Task prompt » Update the rows below by changing every "screenshot" to "capture" and keeping everything else the same. Leave the pictures out of your version.

-- begin Available records --

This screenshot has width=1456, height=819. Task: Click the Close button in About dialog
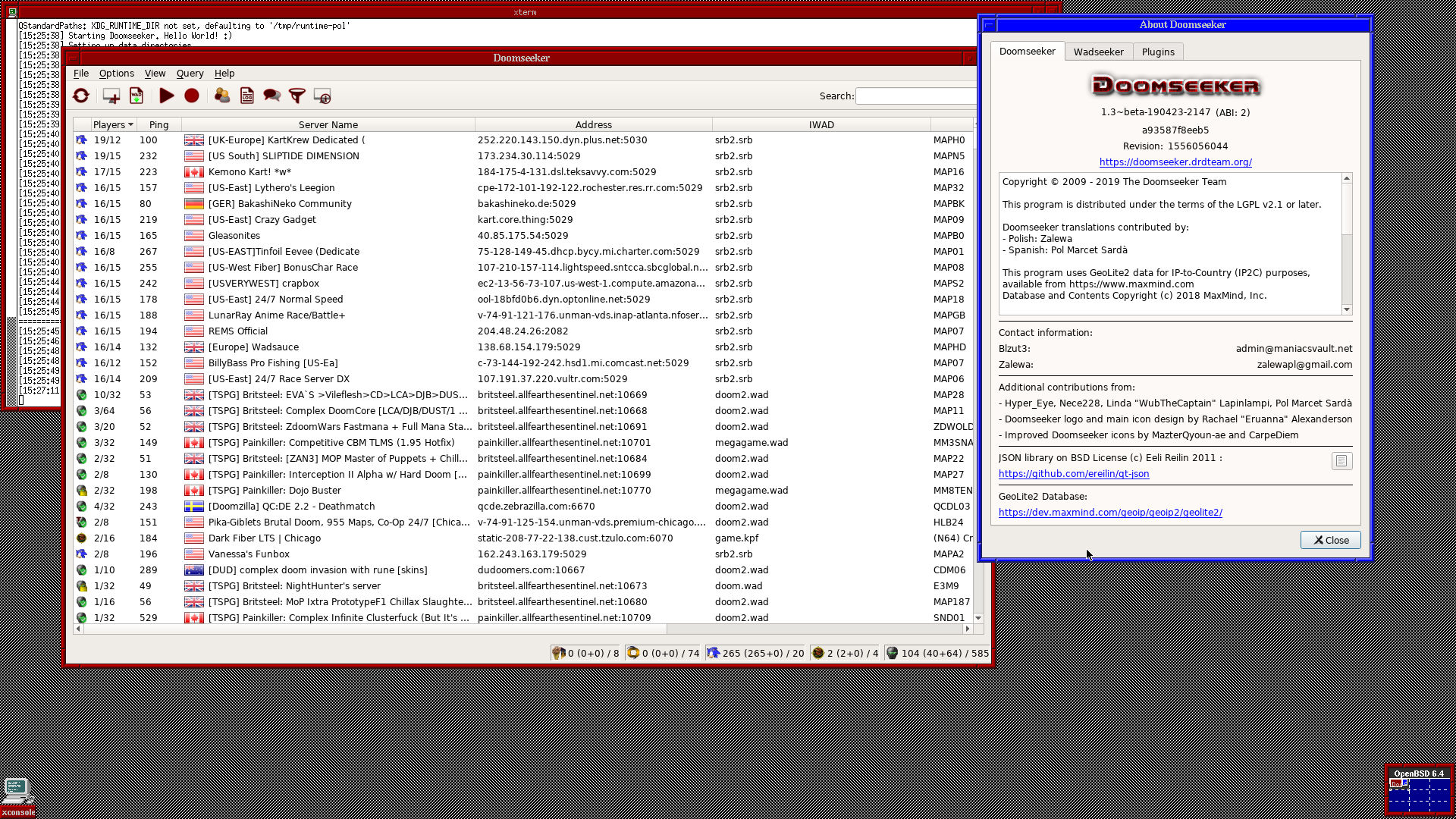click(1331, 540)
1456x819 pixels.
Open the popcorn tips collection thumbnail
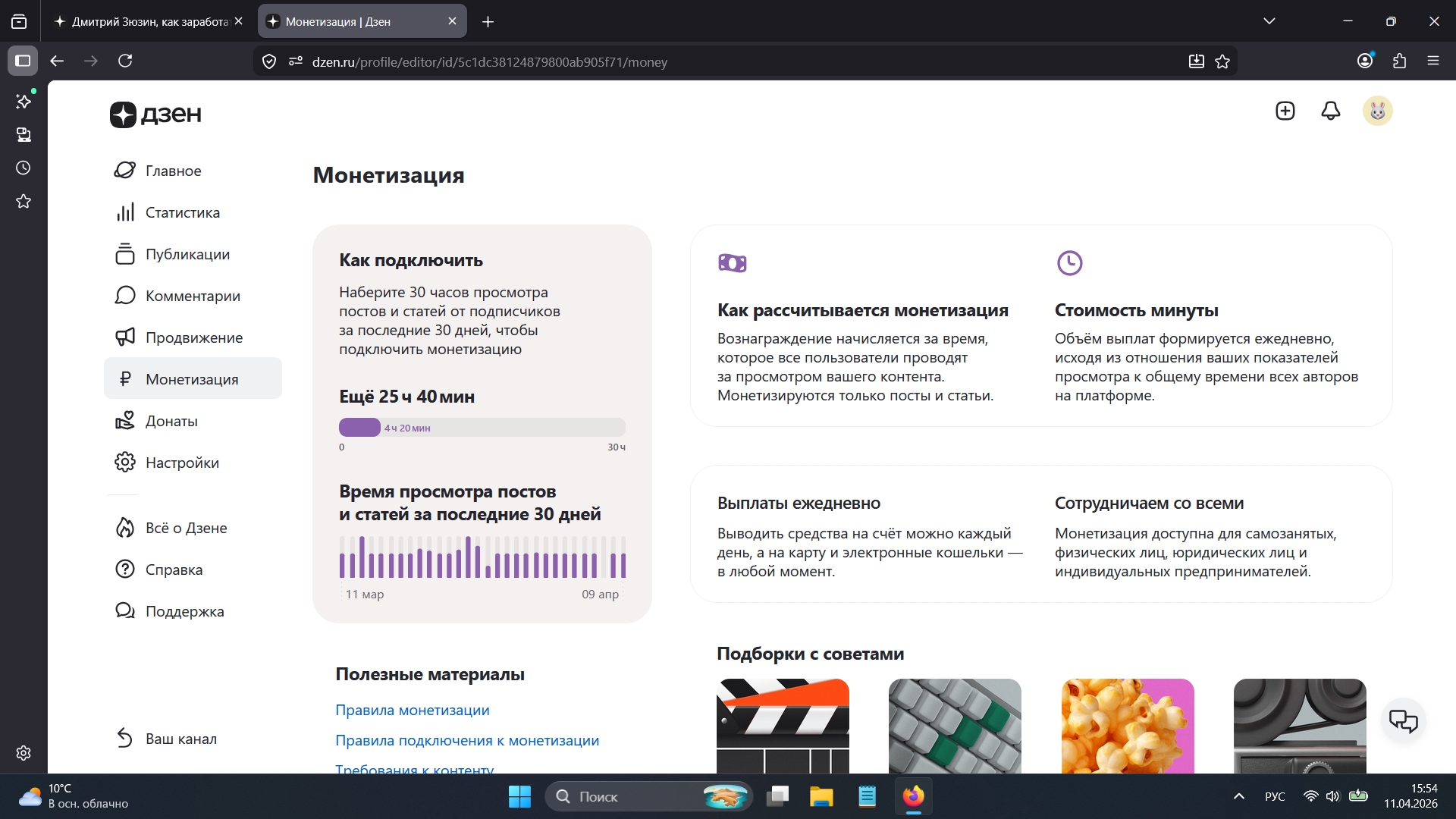pos(1127,726)
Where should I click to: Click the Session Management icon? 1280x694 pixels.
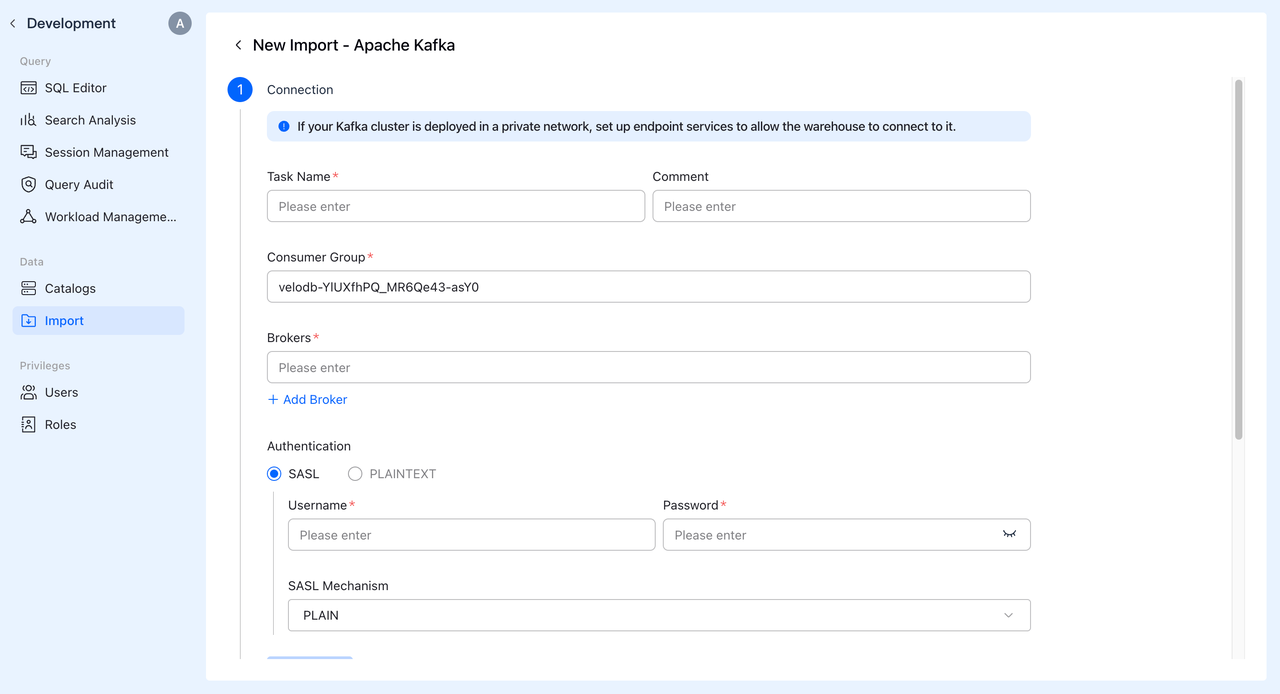28,152
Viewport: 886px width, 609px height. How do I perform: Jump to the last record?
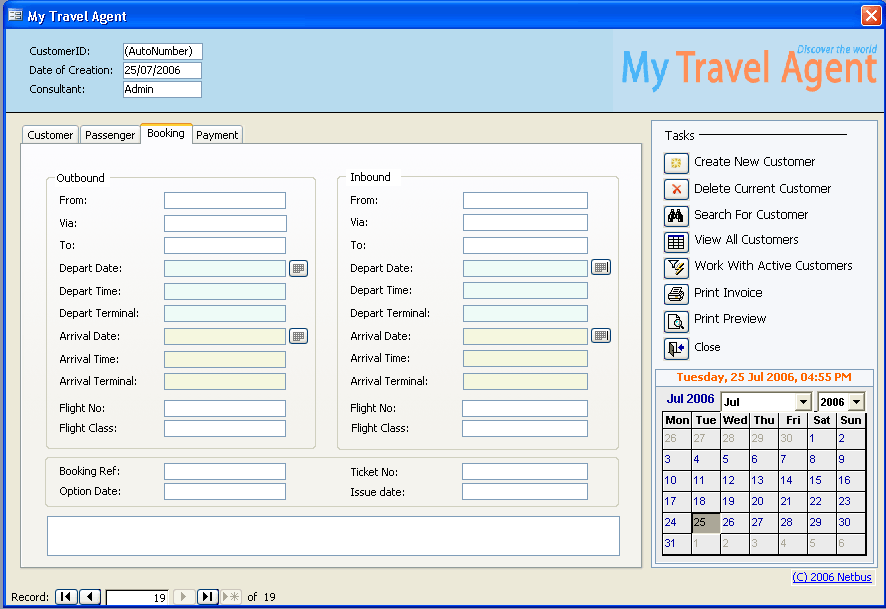[x=207, y=597]
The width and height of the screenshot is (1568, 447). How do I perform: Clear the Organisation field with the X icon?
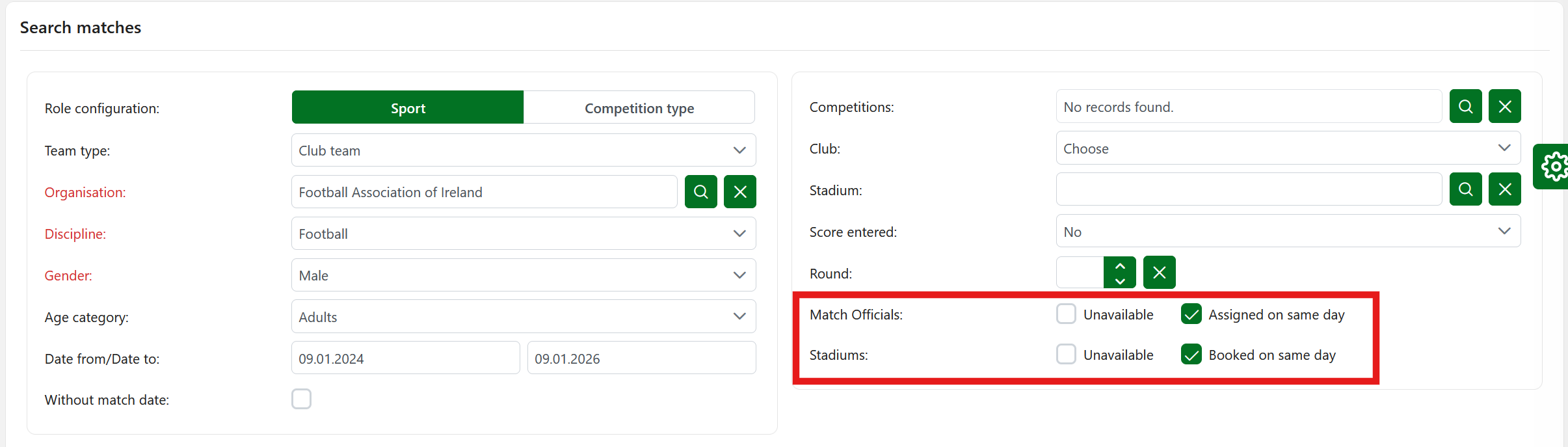coord(739,192)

-- end Available records --

Answer below »
This capture has width=1456, height=819. Task: Click the Close button in About dialog
click(1331, 540)
1456x819 pixels.
Open the popcorn tips collection thumbnail
pos(1127,726)
Where should I click to: Click the Session Management icon? 1280x694 pixels.
28,152
Viewport: 886px width, 609px height. How do I perform: Jump to the last record?
[x=207, y=597]
The width and height of the capture is (1568, 447). How do I perform: Clear the Organisation field with the X icon?
coord(739,192)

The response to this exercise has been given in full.